Still, Mat’s attention fastened greedily on every word — still, his eyes fixed eagerly on his informant’s face — still, he repeated to himself what Zack was telling him.

“By the bye, I suppose you saw the poor dear little soul is deaf and dumb,” young Thorpe continued. “She’s been so from a child. Some accident; a fall, I believe. But it don’t affect her spirits a bit. She’s as happy as the day is long — that’s one comfort.”

“Deaf and dumb! So like her, it was a’most as awful as seeing the dead come to life again. She had Mary’s turn with her head; Mary’s — poor creature! poor creature!” He whispered those words to himself, under his breath, his face turned aside, his eyes wandering over the ground at his feet, with a faint, troubled, vacantly anxious expression.

“Come! come! don’t be getting into the dolefuls already,” cried Zack, administering an exhilarating thump on the back to his friend. “Cheer up! We’re all in love with her; you’re rowing in the same boat with Bullivant, and Gimble, and me, and lots more; and you’ll get used to it in time, like the rest of us. I’ll act the generous rival with you, brother Mat! You shall have all the benefit of my advice gratis; and shall lay siege to our little beauty in regular form. I don’t think your own experience among the wild Indians will help you much, over here. How do you mean to make love to her? Did you ever make love to a Squaw?”

“She isn’t his wife; and she isn’t his daughter; he won’t say where he picked her up, or who she is.” Repeating these words to himself in a quick, quiet whisper, Mat did not appear to be listening to a single word that young Thorpe said. His mind was running now on one of the answers that he had wrested from Joanna Grice, at Dibbledean — the answer which had informed him that Mary’s child had been born alive!

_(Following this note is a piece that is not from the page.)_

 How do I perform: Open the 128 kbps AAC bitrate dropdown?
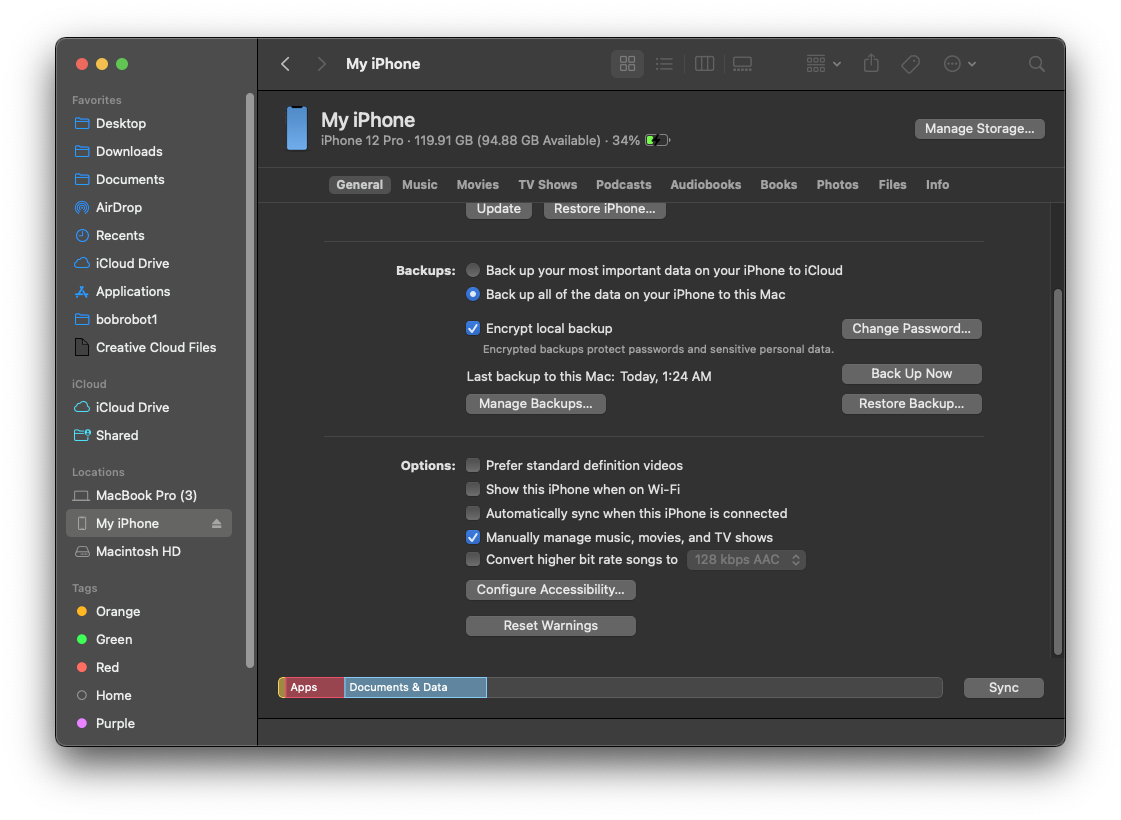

“Wake up, Mat! You shall have your fair chance with the lady, along with the rest of us; and I’ll undertake to qualify you on the spot for civilized courtship,” continued Zack, pitilessly carrying on his joke. “In the first place, always remember that you mustn’t go beyond admiration at a respectful distance, to begin with. At the second interview, you may make amorous faces at close quarters — what you call looking unutterable things, you know. At the third, you may get bold, and try her with a little present. Lots of people have done that, before you. Gimble tried it, and Bullivant wanted to; but Blyth wouldn’t let him; and I mean to give her — oh, by the bye, I have another important caution for you.” Here he indulged himself in a fresh burst of laughter, excited by the remembrance of his interview with Mrs. Peckover, in Mr. Blyth’s hall. “Remember that the whole round of presents is open for you to choose from, except one; and that one is a Hair Bracelet.”

Zack’s laughter came to an abrupt termination. Mat had raised his head suddenly, and was now staring him full in the face again, with a bright, searching look — an expression in which suspicious amazement and doubting curiosity were very strangely mingled together.

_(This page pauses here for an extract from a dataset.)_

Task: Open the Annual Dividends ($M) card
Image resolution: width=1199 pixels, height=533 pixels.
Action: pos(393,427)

“You’re not angry with me for cracking a few respectable old jokes?” said Zack. “Have I said anything? — Stop! yes, I have, though I didn’t mean it. You looked up at me in that savage manner, when I warned you not to give her a Hair Bracelet. Surely you don’t think me brute enough to make fun of your not having any hair on your own head to give anybody? Surely you have a better opinion of me than that? I give you my word of honour, I never thought of you, or your head, or that infernal scalping business, when I said what I did. It was true — it happened to
me.”

“How did it happen?” said. Mat, with eager, angry curiosity.

“Only in this way. I wanted to give her a Hair Bracelet myself — my hair and Blyth’s, and so on. And an addle-headed old woman who seems to know Madonna (that’s a name we give her) as well as Blyth himself, and keeps what she knows just as close, got me into a corner, and talked nonsense about the whole thing, as old women will.”

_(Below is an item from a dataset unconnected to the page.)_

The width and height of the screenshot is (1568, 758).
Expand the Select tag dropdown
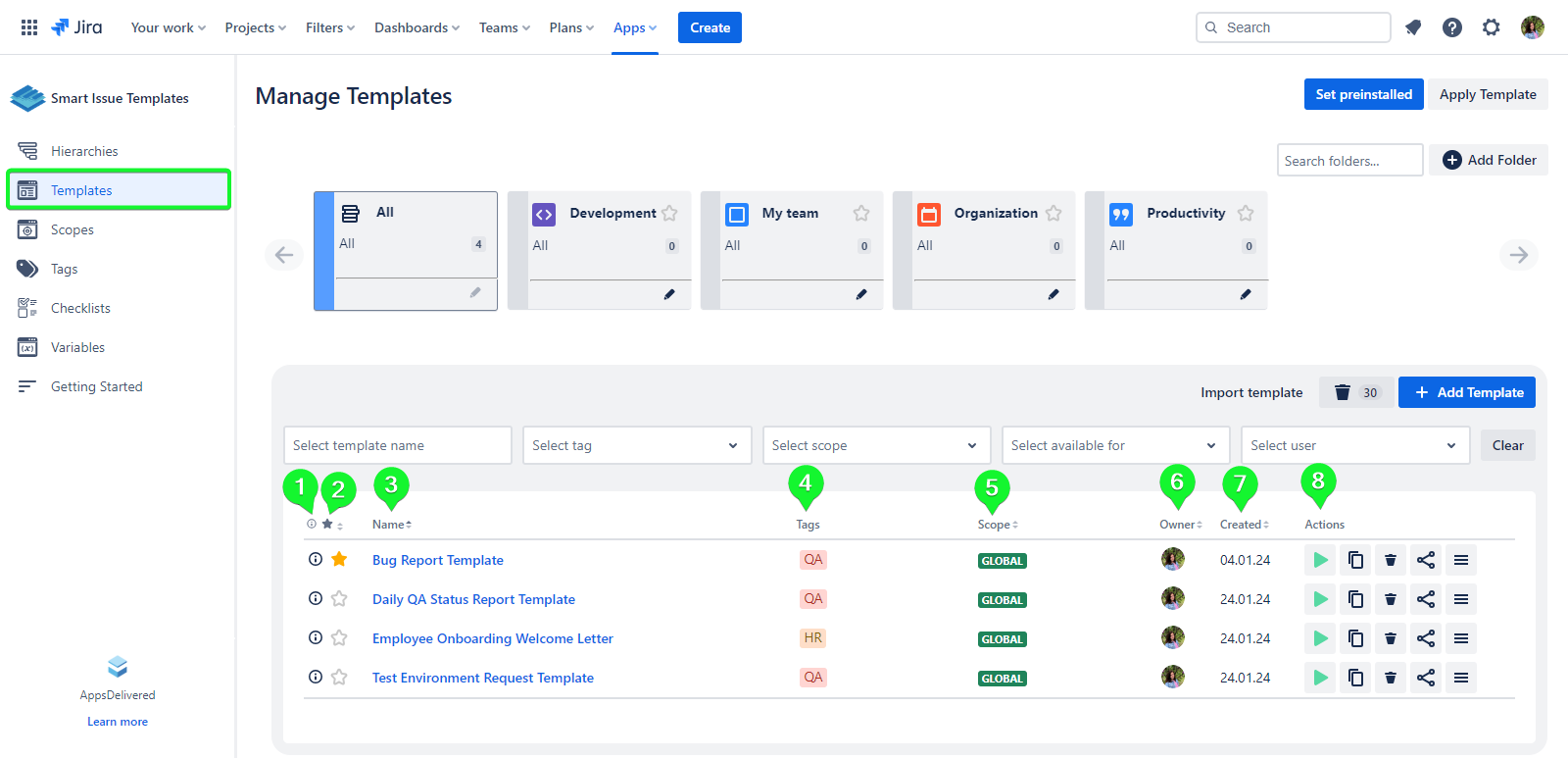coord(637,445)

“What did she say?” asked Mat, more eager, more angry, and more curious than ever.

“She talked nonsense, I tell you. She said a Hair Bracelet would be unlucky to Madonna; and then told me Madonna had one already; and then wouldn’t let me ask Blyth whether it was true, because I should get her into dreadful trouble if I said anything to him about it; besides a good deal more which you wouldn’t care to be bothered with. But I have told you enough — haven’t I? — to show I was not thinking of you, when I said that just now by way of a joke. Come, shake hands, old fellow. You’re not offended with me, now I have explained everything?”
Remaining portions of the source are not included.